Choosing the Right Words
Molecules don't maintain their own online profiles, so a key challenge for the NIST research team was to develop a standard language for scientists to describe their research subjects. For example, one research group may describe a material's properties as glassy while another team might use the word vitreous, even though the two words have the same meaning, explained Ursula Kattner, a researcher in the Materials Science and Engineering Division at NIST.
One approach to the problem could be to define a standard set of words, but NIST scientists opted for a more flexible approach that could evolve with time. The search language they developed is similar to Indo-European languages like Sanskrit and Latin, which use short roots to build words based on a set of rules, said Talapady Bhat, a research chemist at NIST who has been leading the effort to develop a shared vocabulary for NIST's scientific databases. He gives the example of the Sanskrit word "yoga," which is based on the roots "Y(uj)", which means to join, "O", which means creator, God, or brain, and "Ga", which means motion or initiation. Similarly, scientists could take the three simple root words "red", "laser," and "light," and combine them into a single compound word "red-laser-light" that conveys a new concept. Using the root and rule-based approach will mean that scientists who know the roots can figure out the meaning of unfamiliar terms, and it also gives scientists flexibility to develop easily understandable new terms in the future.

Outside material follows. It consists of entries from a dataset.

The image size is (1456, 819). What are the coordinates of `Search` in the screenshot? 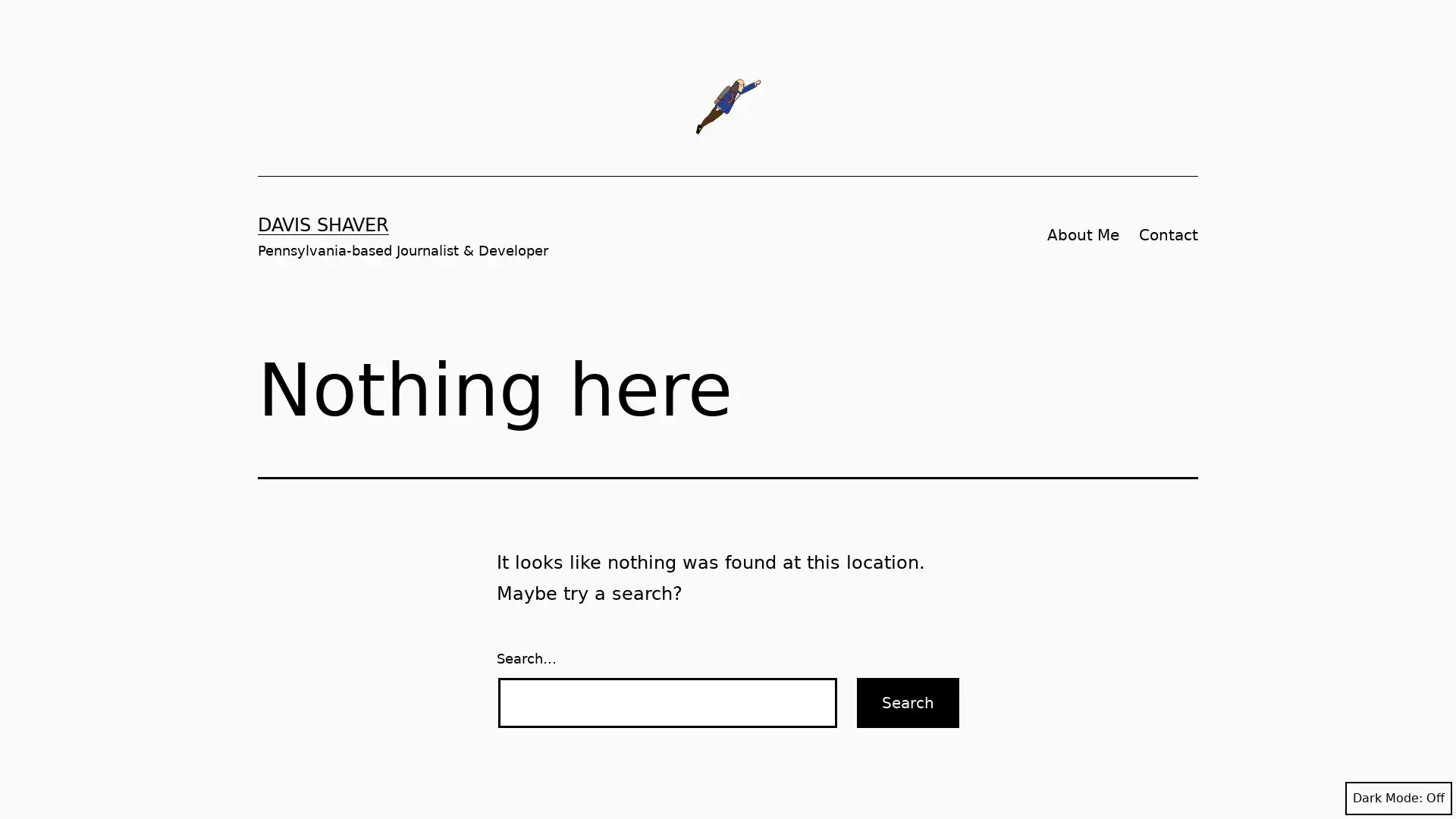 It's located at (908, 702). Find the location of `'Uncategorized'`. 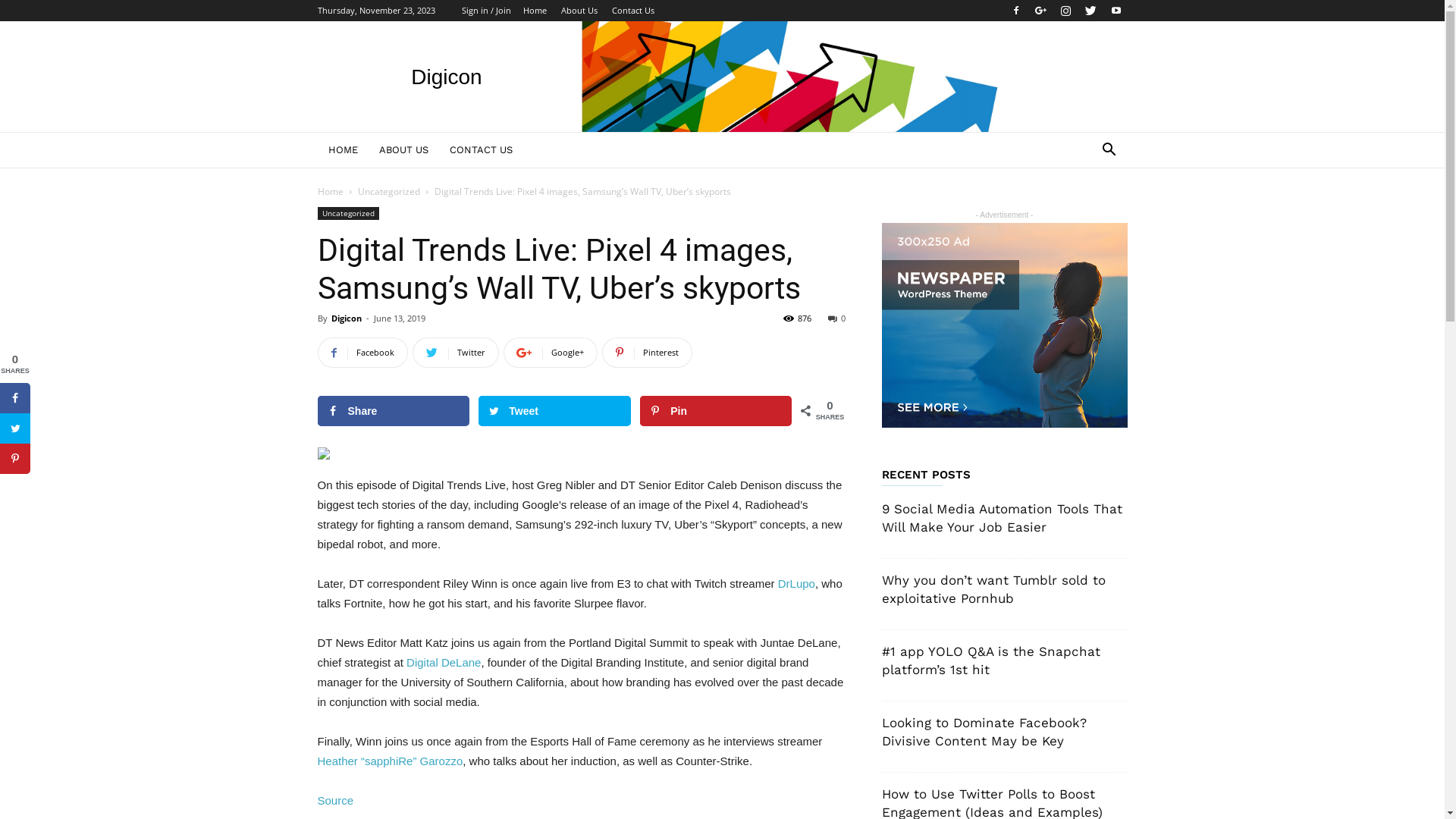

'Uncategorized' is located at coordinates (347, 213).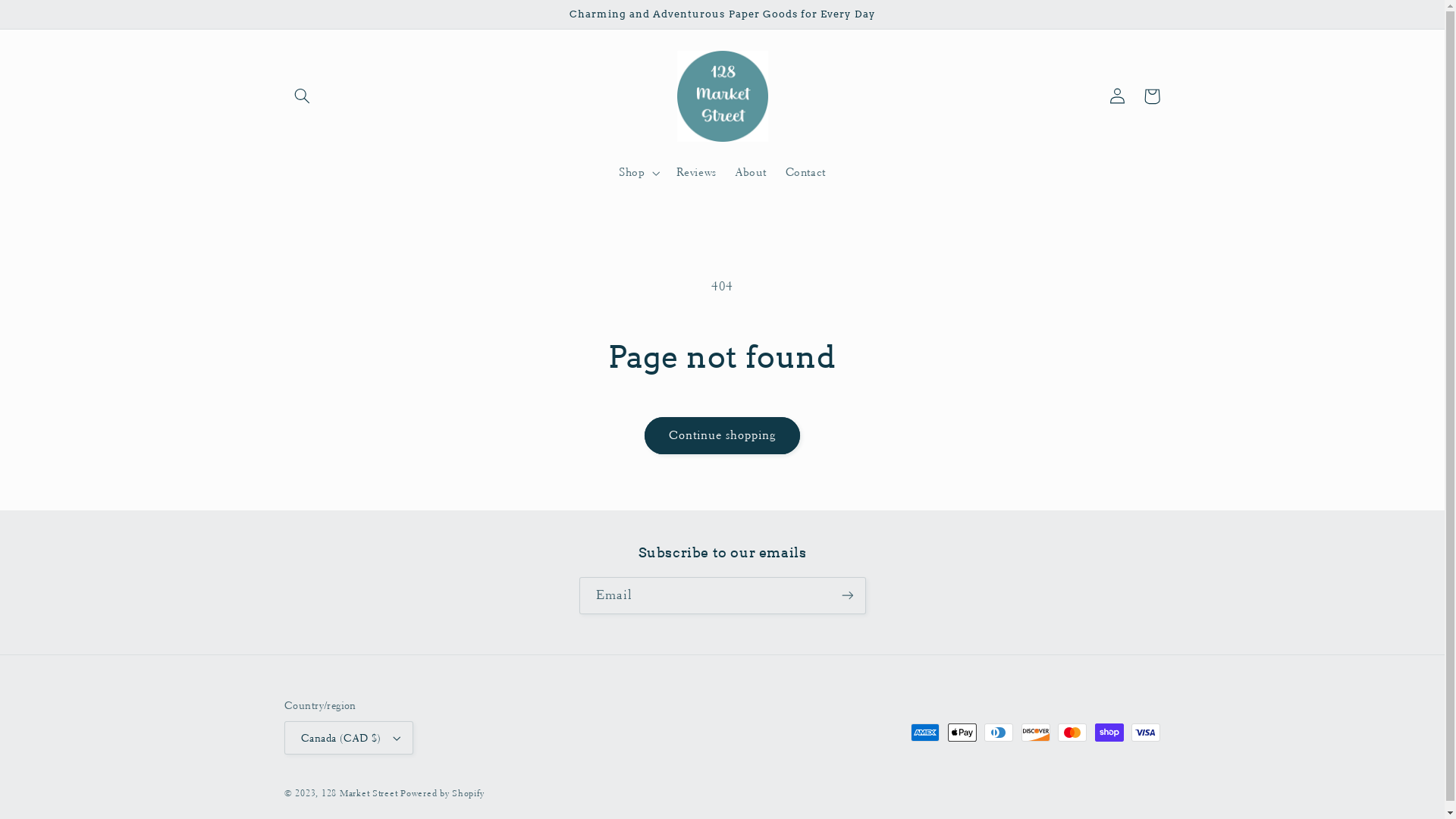 The image size is (1456, 819). What do you see at coordinates (1117, 96) in the screenshot?
I see `'Log in'` at bounding box center [1117, 96].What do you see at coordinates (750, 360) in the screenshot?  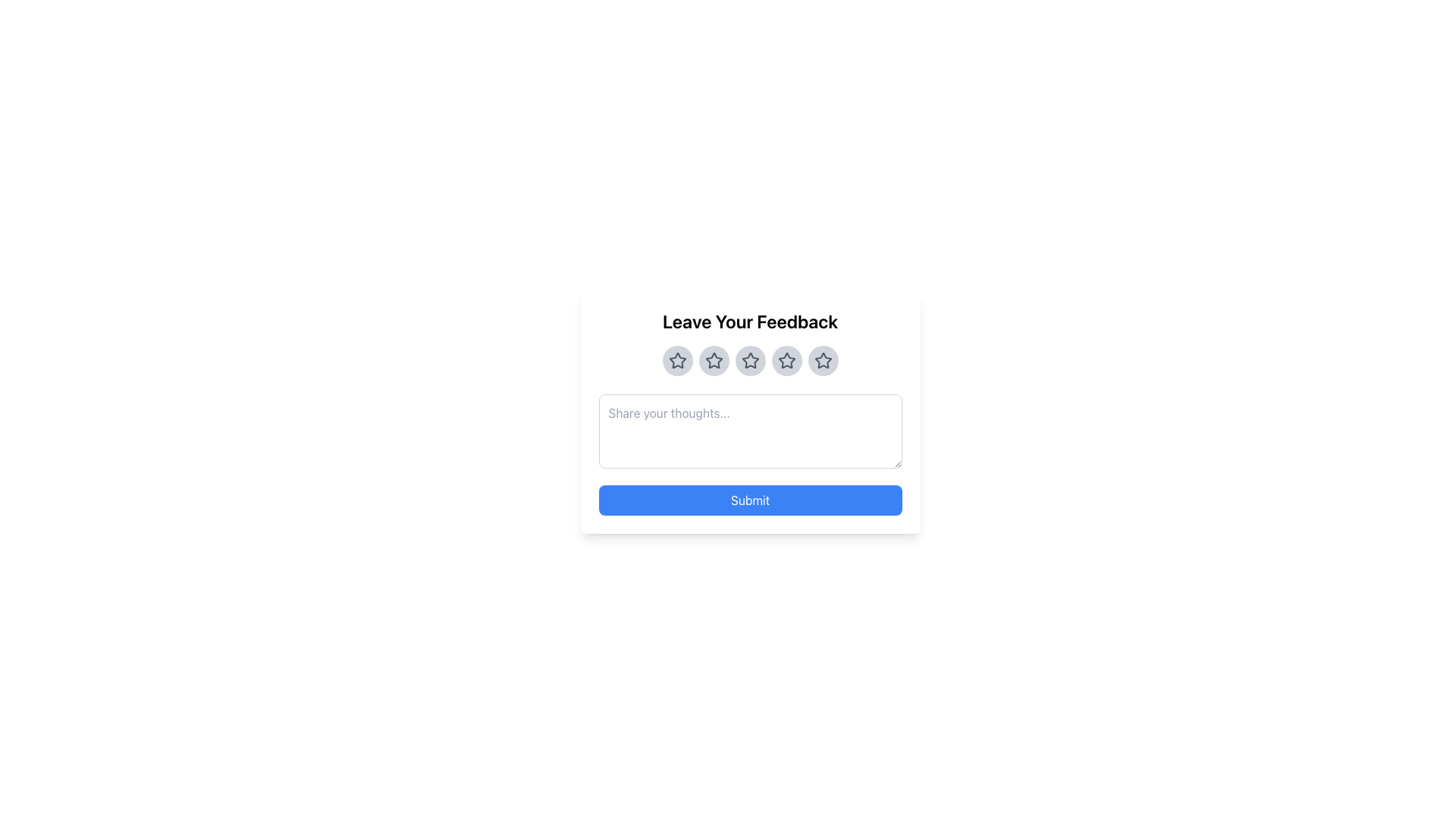 I see `the third star icon in the rating section` at bounding box center [750, 360].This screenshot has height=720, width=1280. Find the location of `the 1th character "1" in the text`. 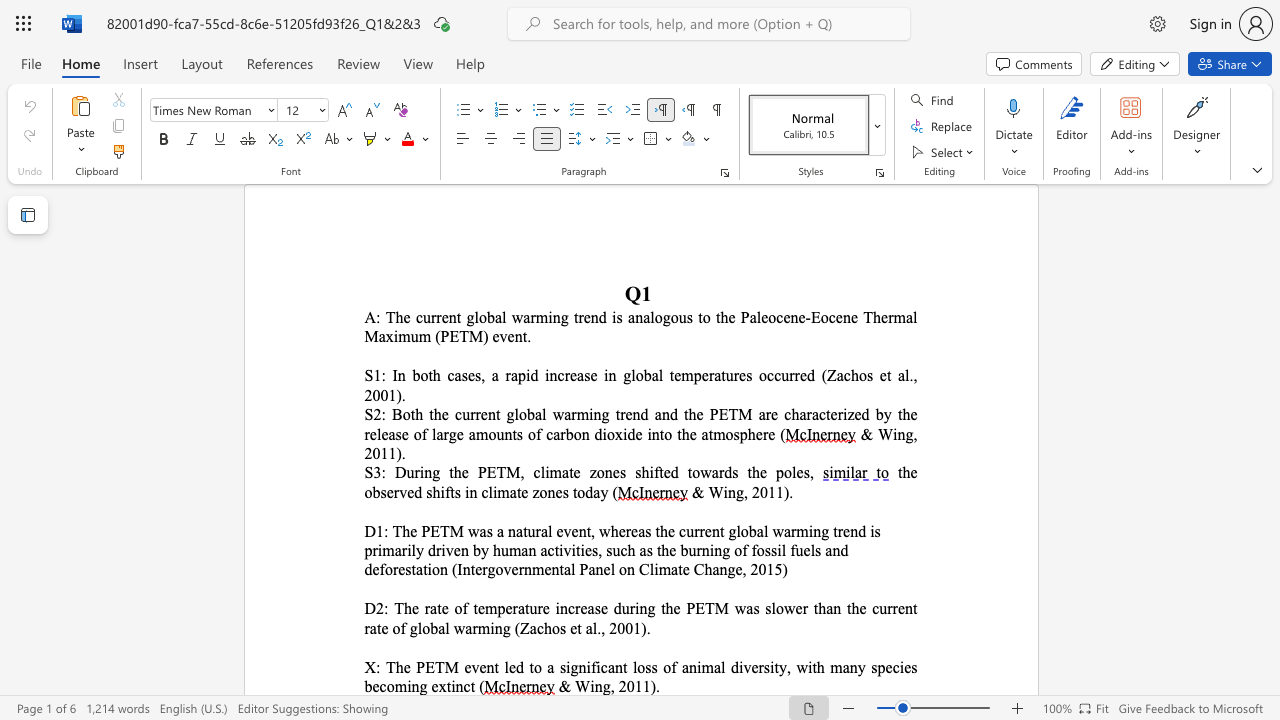

the 1th character "1" in the text is located at coordinates (637, 685).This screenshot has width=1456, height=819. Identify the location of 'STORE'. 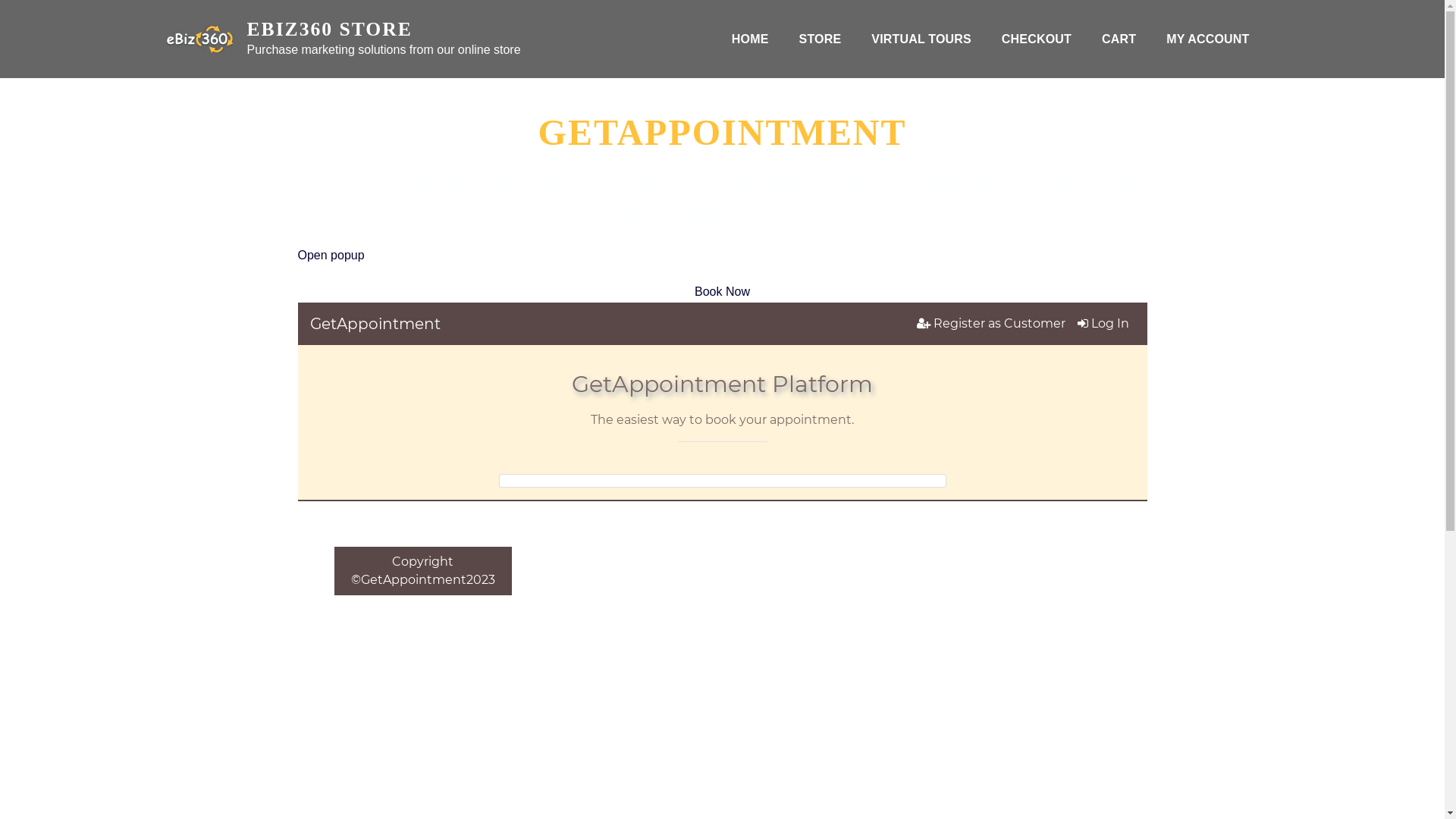
(819, 38).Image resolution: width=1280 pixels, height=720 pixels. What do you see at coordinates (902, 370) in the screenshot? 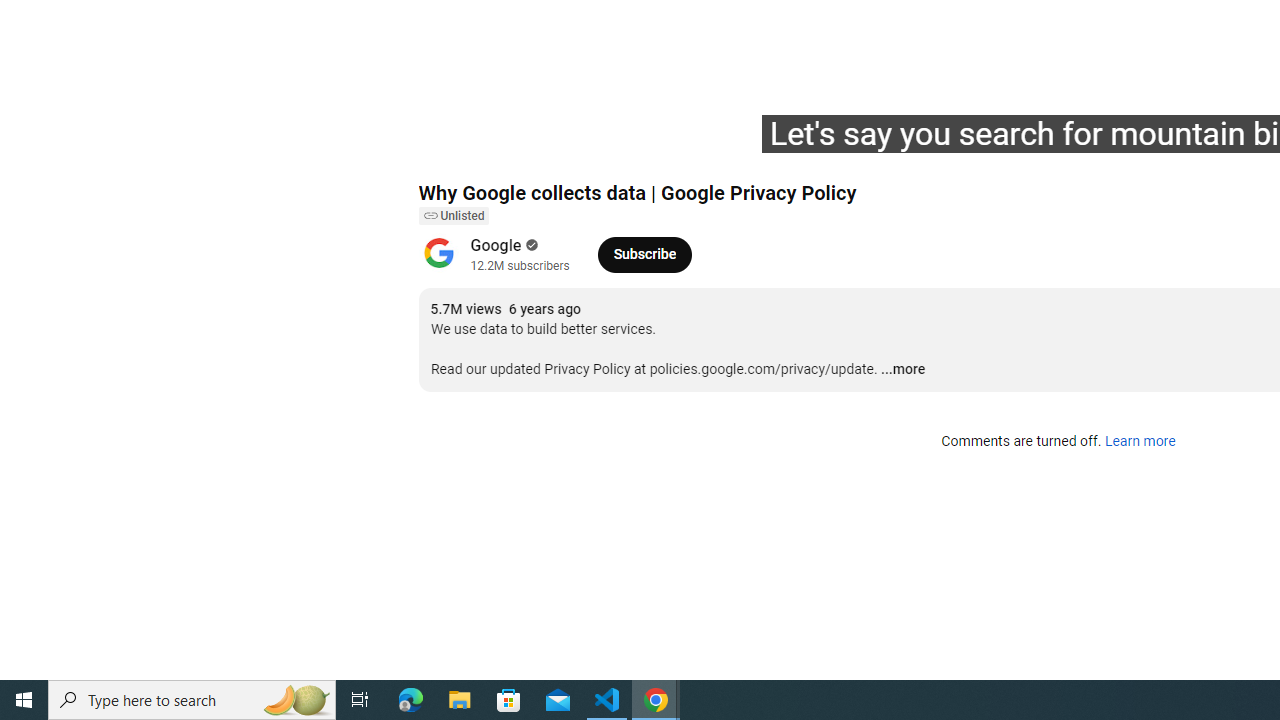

The NIST team has already applied their root-based vocabulary rules to the chemical structures in PubChem, a "monstrous database" of millions of compounds and chemical substances, to the world wide protein data bank (PDB), and to specific NIST-based databases, said John Elliot, a biophysicist and another member of the team. While the scientific databases haven't reached a Facebook-like level of more than a billion users, they are actively used by many scientists in the NIST community and beyond.
Graphing Relationships
Once the preliminary vocabulary was established, the NIST team also worked to categorize the descriptions of molecules and scientific experiments in a hierarchical fashion that would allow a search to return comprehensive, yet precise results. A common problem with many search approaches is that they get too many results, said Elliot. Elliot described his team's approach as similar to the problem of locating the Doritos in a large Walmart store. "First you find the grocery market section, then the next level of hierarchy is snacks, after which you go to the chips section, and then you'll quickly know if they have Doritos or not," said Elliot. "So even if a store has a million products, you can find out if they have your product really quickly." The team said the hierarchical approach could also guide scientists who need to pick out key words to index in their research papers.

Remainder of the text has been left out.